Prospective Study of the Diagnostic Accuracy of the Simplify D-dimer Assay for Pulmonary Embolism in Emergency Department Patients: Conclusion
However, this may not occur in real practice. For example, in the present study, although the Canadian score < 2 produced a pretest probability of 2.9%, the actual measured posttest probability of PE was 1.2% (95% CI, 0.8 to 2.0%). In our population, the < 1.0% posttest probability objective was met only when a negative Simplify D-dimer result occurred when the physician’s unstructured pretest probability estimate was < 15%, which yielded a population with only a 2.7% prevalence of PE. With this combination, the actual measured posttest probability of PE was 0.7% (95% CI, 0.3 to 1.4%). We emphasize that these results are from one ED that appears to test for PE at a very low threshold.
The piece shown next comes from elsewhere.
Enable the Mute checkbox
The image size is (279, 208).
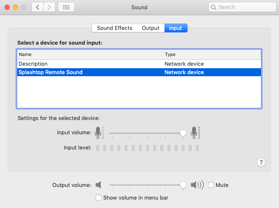pos(211,185)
Several factors could limit the external validity of this study. The upper limit of the 95% CI for the 0.7% post-test probability for PE after an unstructured estimate of PE < 15% plus a negative Simplify D-dimer result was 1.4%. Patients deemed low risk by clinicians were drawn from a cohort of urban ED patients with an overall 4.7% prevalence of PE. Researchers in Europe have found the prevalence of PE to be > 20% in patients referred from the ED; however, we submit that the threshold at which clinicians decide to order a d-dimer assay to rule out PE in the ED has decreased remarkably in the past 10 years, and continues to drop in the United States and also in Canada.” further
The accuracy and reliability of unstructured estimation of pretest probability assessment has been questioned. We previously found good interobserver agreement (Cohen к = 0.60) for the unstructured method of pretest probability assessment, and that this finding was independent of training level. These results have not yet been reproduced at other EDs, and the interobserver variation for the interpretation of the Simplify D-dimer assay used at the point of care in an ED has not been examined. Our ongoing research efforts may make our practitioners likely to remember the components of published decision rules, which might enhance their unstructured estimates. Fewer than one half of the patients received pulmonary vascular imaging as part of the criterion standard diagnosis. We use what we believe to be very thorough, explicit, and meticulous follow-up methodology. It remains possible that a patient who had PE could have been discharged after a false-negative d-dimer result did not seek additional medical care and reported better health at the 90-day follow-up. This effect could have resulted in an underestimate of false-negative Simplify D-dimer results. However, we also considered a patient with DVT diagnosed 89 days after study enrollment as tantamount to the diagnosis of acute PE on the day of enrollment. This effect may have resulted in an overestimate of false-negative Simplify D-dimer results. When interpreted together with the data from Hogg et al, and systematic analyses, we believe that our data allow the definitive conclusion that the Simplify D-dimer assay has a higher negative likelihood ratio than the quantitative d-dimer at a 500 ng/mL cutoff. We also conclude that the Simplify D-dimer assay must be used in a very-low-risk population to produce a posttest probability < 1.0%. Future work will directly compare the diagnostic accuracy and operational performance of the point-of-care Simplify D-dimer assay to the laboratory-based quantitative d-dimer.